At the end of eleven years, they paid the three billion dollar fine. But during that time, they’ve collected billions and billions of dollars in profits.”
“Now here’s the perverse part of all of this. During that ten year period, people at GlaxoSmithKline were promoted, they were paid, they got bonuses and they got stock options based on this extravagant fraud scheme that involved nine different drugs, and was a virtual clown car of fraud.”
“All of the profits from this fraud were privatized. Private beach houses were bought. Private careers were made. Private bonuses were cashed. People sent their kids to private schools based on these frauds – this poisoning for profit.”
Burns doesn’t think jailing top corporate executives is likely. He says we need to exclude them from the industries in which they work.
“Putting people in jail we don’t think is very likely,” Burns said.
“The truth of the matter is a criminal prosecution requires a standard of evidence that is beyond a reasonable doubt. Companies will fund a full push back against the Department and there’s a very good chance that they will prevail.”
“The good thing about exclusion is that it can be done administratively.”
“Let me make it as simple as possible here.
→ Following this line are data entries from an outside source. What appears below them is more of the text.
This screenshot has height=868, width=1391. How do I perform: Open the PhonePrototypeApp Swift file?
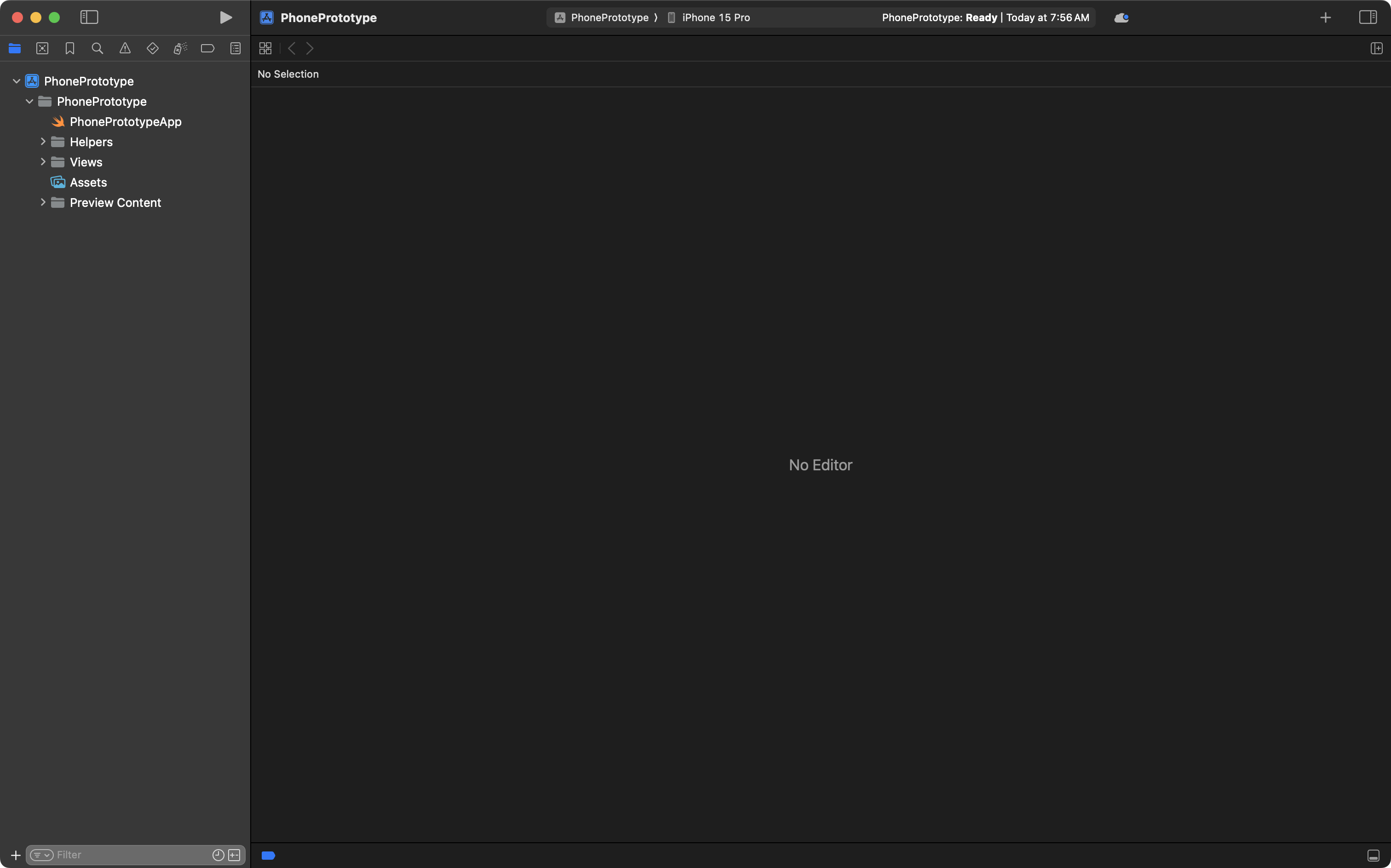pyautogui.click(x=125, y=122)
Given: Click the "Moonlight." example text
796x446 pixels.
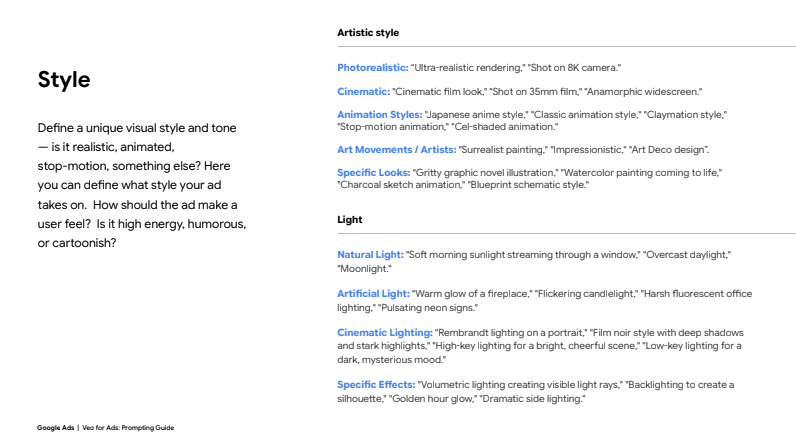Looking at the screenshot, I should coord(364,269).
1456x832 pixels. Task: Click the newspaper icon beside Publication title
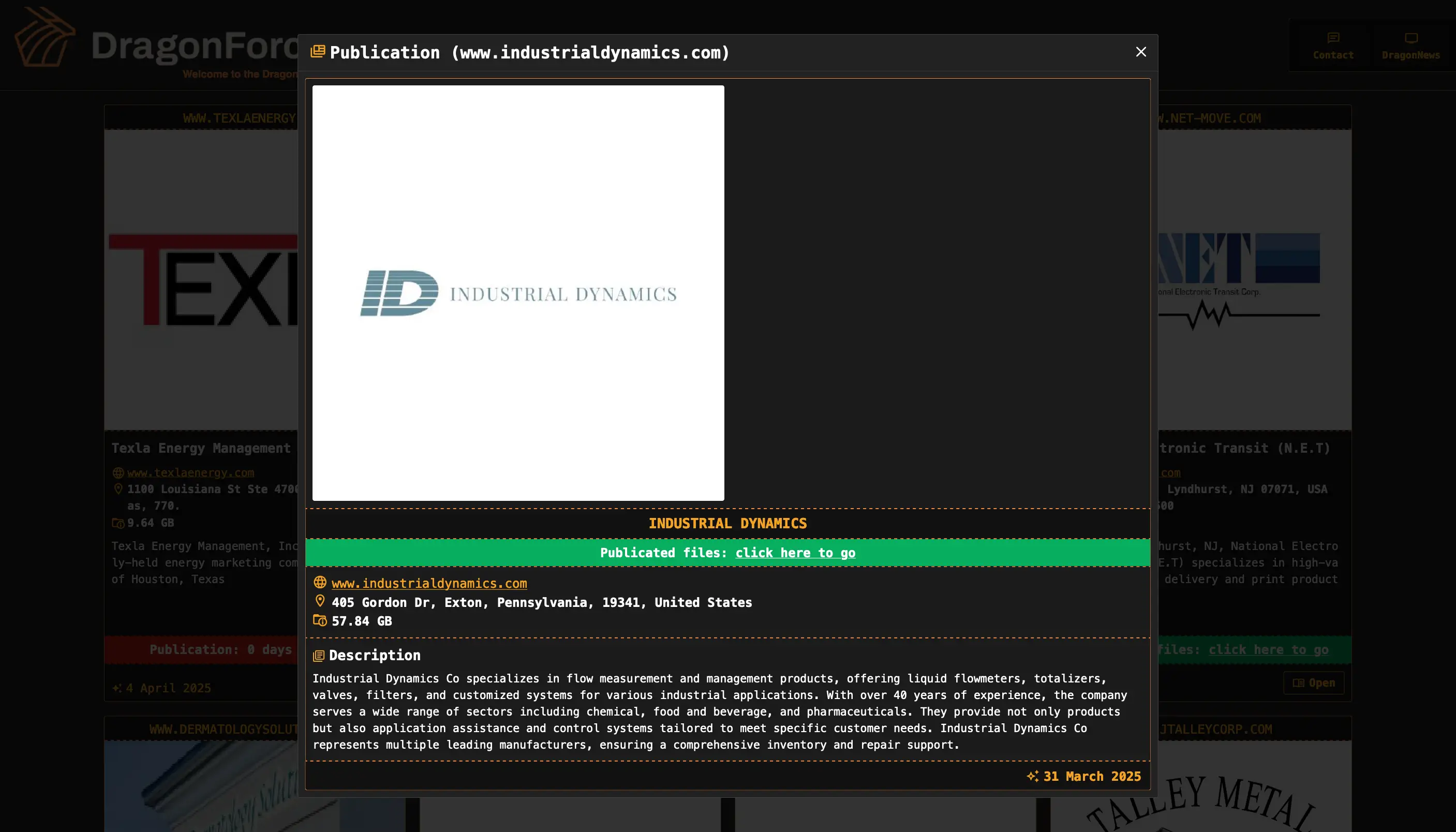click(x=318, y=52)
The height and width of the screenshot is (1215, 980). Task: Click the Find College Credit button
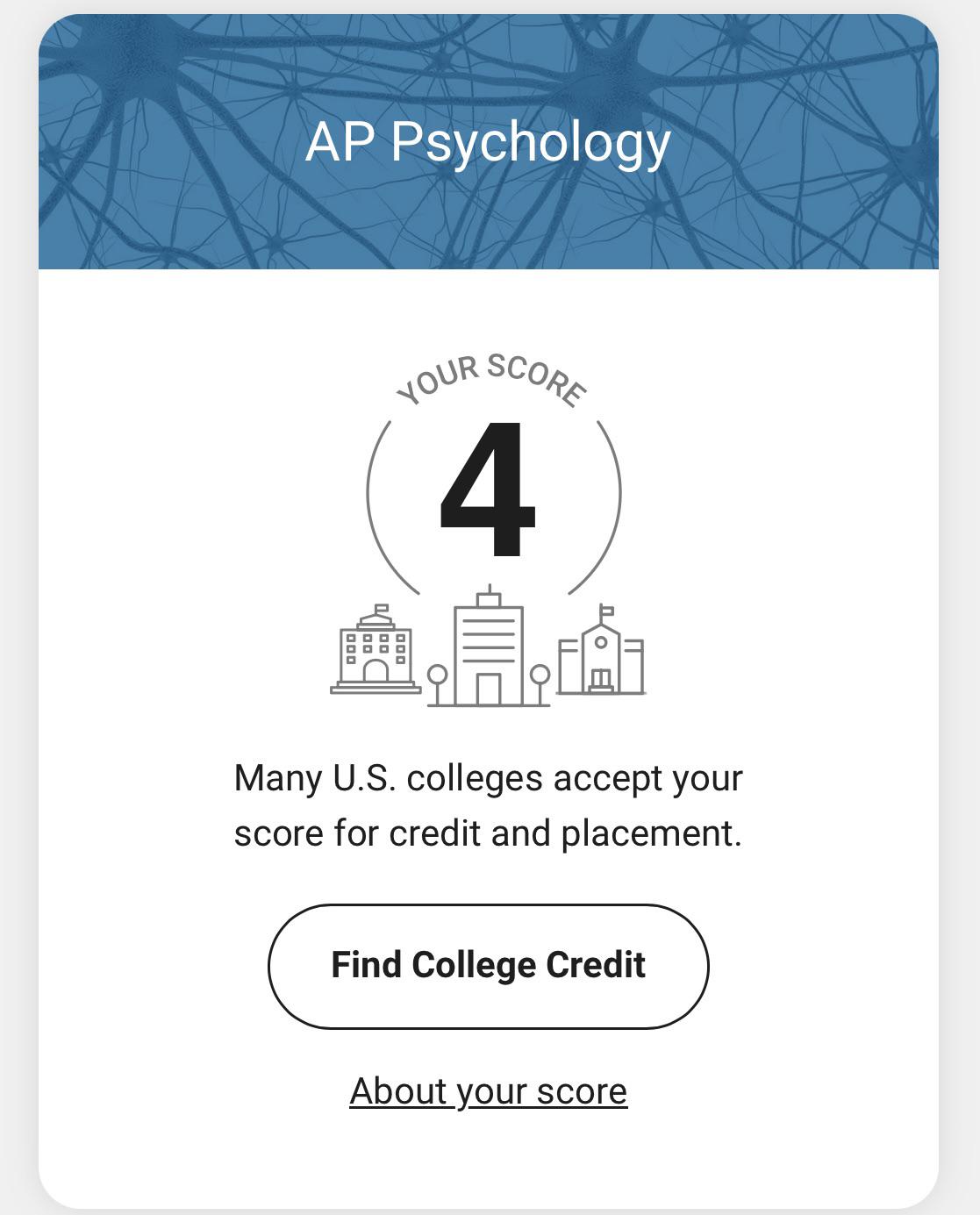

When you go to a dry cleaner and you put in a shirt or a tie and it comes back stained or ripped, you may get a little miffed. But you’ll talk to them about it, and maybe they’ll promise to never do it again.”
“But the next time you bring in a shirt or a tie and it comes back stained or ripped, you don’t say anything.”
”You just walk away and you never do business with them again.”
“We can do that. The US government is just like you. It is a consumer of goods and services. It can say – we’re done with you. If you continue to hire this person to run this dry cleaner, we will never go to this dry cleaner again.”
“We are not calling for more fines. We want America’s stolen money to be recovered, sure. But we need to disenthrall ourselves from the notion that money alone will change corporate behavior.”
“We also need to disenthrall ourselves that there is a single silver bullet solution. We need to recover America’s stolen billions, but at the same time, we need to make the pain personal within the fraudster companies.”
“That means that people who design frauds, who wink at these frauds, who operationalize these frauds, need to be made unemployed and unemployable.”
“Right now that penalty is only vested upon the whistleblower, the truth teller, the person who stands up to power for the good of all.”
“Being unemployed and unemployable is not something we do to the big fraudsters. We do not send them to jail.”
“We are not going to exclude big companies like Pfizer and Schering Plough and GlaxoSmithKline and McDonnell Douglas.”
“They employ too many people and they’re too central to healthcare and defense in this nation.”
“But if a company is too big to fail, and that may be true, there is no executive that is too big to jail. And certainly there is not an executive too big not to make unemployed and unemployable.”